Crise grecque: les marchés fragilisés par les atermoiements européens

 Les marchés financiers ont accusé le coup jeudi face aux incertitudes grandissantes entourant la Grèce, en pleine crise politique, et qui divise profondément les Européens appelés à son chevet."Les marchés ne quittent pas des yeux la paralysie politique en zone euro, alors que les responsables peinent à trouver une solution pour la Grèce, prise en étau entre austérité et gronde populaire", commentait Michael Hewson, analyste chez CMC Markets.

Les incertitudes et l'incapacité de la zone euro à se mettre d'accord sur les moyens d'aider la Grèce, à deux doigts du défaut pour les agences de notation, ont lourdement pesé sur le moral des investisseurs.

Bruxelles s'est fixé jeudi l'objectif d'arriver à un accord sur un nouveau plan de sauvetage pour la Grèce en juillet.

Mais "plus le temps passe, plus la pression monte, plus la solution sera douloureuse", soulignaient les analystes d'Euroland Finance.

Le marché des changes a été le plus lourdement affecté par cette situation de crise.

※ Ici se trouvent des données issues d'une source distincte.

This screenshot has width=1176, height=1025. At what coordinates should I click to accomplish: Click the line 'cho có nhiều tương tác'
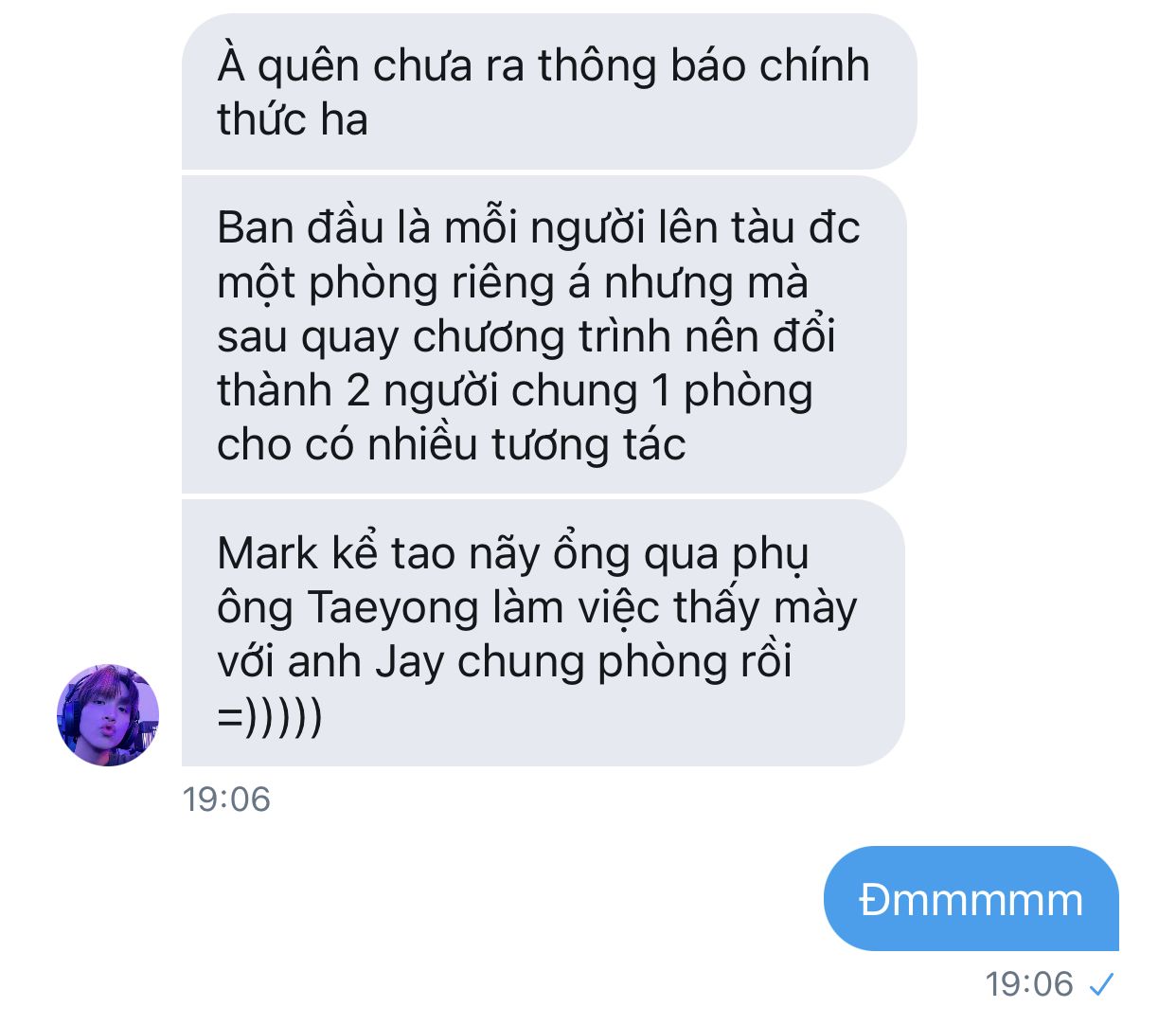click(x=452, y=444)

La monnaie unique européenne est tombée à 1,4074 dollar vers 09H35 GMT jeudi, un plus bas depuis trois semaines.

Peu avant 18H00 (16H00 GMT), elle valait 1,4151 dollar contre 1,4182 mercredi à 21H00 GMT et près de 1,47 dollar il y a encore dix jours.

Du côté du marché obligataire, les taux grecs à 10 ans s'acheminaient vers les 18%, des niveaux évidemment jamais vus, tandis que ceux sur deux ans frôlaient les 30%.

Ils entraînaient dans leur sillage les taux des autres pays fragiles de la zone euro, y compris l'Espagne qui voyait les taux de ses emprunts sur dix ans atteindre un niveau jamais vu depuis son entrée dans la zone euro, à 5,72%.

Les CDS grecs, portugais et irlandais --ces assurances prises pour se prémunir du risque de défaut-- enregistraient de nouveaux records à la hausse, les contrats grecs évoluant à 2.072 points de base, selon le spécialiste des données du marché de gré à gré CMA, filiale de la Bourse de Chicago.

Concrètement, cela signifie que pour s'assurer contre le non remboursement de 10 millions de dollars de dette grecque à un horizon de 5 ans, un créancier devra payer 2,07 millions de dollars par an d'ici à l'échéance.

La Grèce est ainsi devenu le pays le plus risqué au monde au regard du marché des produits financiers dérivés.

Les CDS de l'Irlande et du Portugal ont de leur côté dépassé les 800 points pour la toute première fois de leur histoire.

Enfin, les Bourses européennes ont souffert la moitié de la séance avant d'effacer la plupart de leurs pertes: l'Eurostoxx 50 n'a finalement cédé que 0,03%, le Dax à Francfort 0,07% et le CAC 40 à Paris 0,38%.

A Madrid, l'Ibex a reculé de 0,15%, le PSI au Portugal de 1,68%.

Enfin, la Bourse grecque a elle lâché 2,81%.

Comme à chaque résurgence de la crise grecque, le secteur bancaire a été pénalisé. L'indice sectoriel européen a perdu 1,03%.

Anticipant un probable défaut de la Grèce, "les agences de notation, par +précaution+", commencent déjà à +ajuster+ les notes des banques ou des assureurs européens", soulignaient les analystes d'Aurel.

"Un défaut de la Grèce aurait, au mieux, un impact négatif sur les coûts de financement des banques et relancerait éventuellement des anticipations de recapitalisation de certaines. Au pire, un risque de gel du marché interbancaire ne peut pas être totalement exclu. On serait alors proche d'une crise financière à la +Lehman+", quand la faillite de cette banque d'affaires américaine en septembre 2009 avait donné le coup d'envoi de la plus grave crise financière depuis celle de 1929, selon ces analystes.